[RECORDS SHOWN — start]

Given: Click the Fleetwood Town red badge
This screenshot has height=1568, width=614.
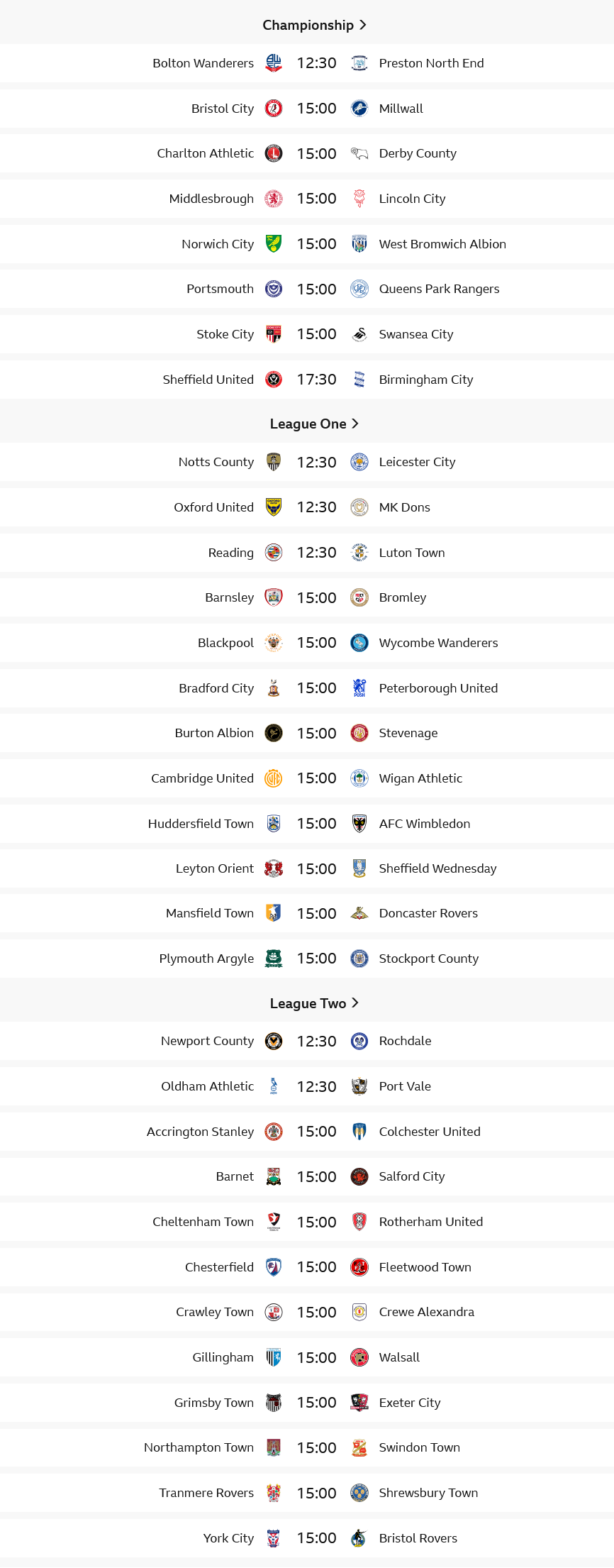Looking at the screenshot, I should click(359, 1267).
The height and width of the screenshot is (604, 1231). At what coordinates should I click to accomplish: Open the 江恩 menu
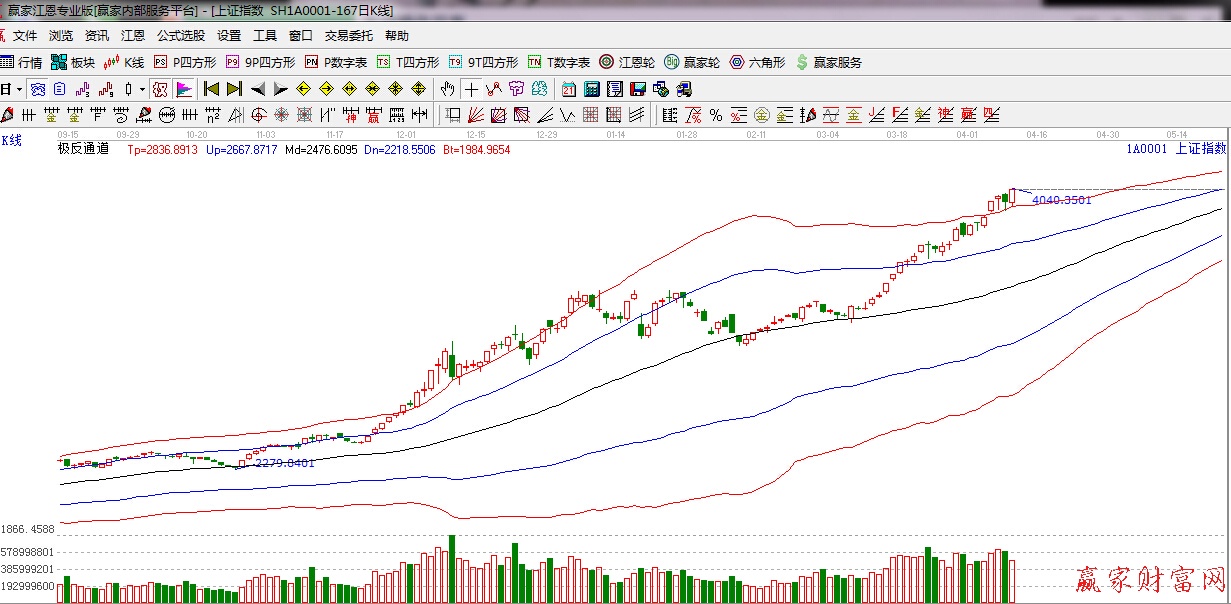coord(132,36)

[RECORDS SHOWN — finish]

• **TASK INSTRUCTIONS**
Find the line that contains "The height and", then write out that line and each one after it, exactly and with nothing else, through the end of the entries above, without the pictures.

• **TASK OUTPUT**
The height and width of the screenshot is (604, 1231). At what coordinates should I click to accomplish: Open the 江恩 menu
coord(132,36)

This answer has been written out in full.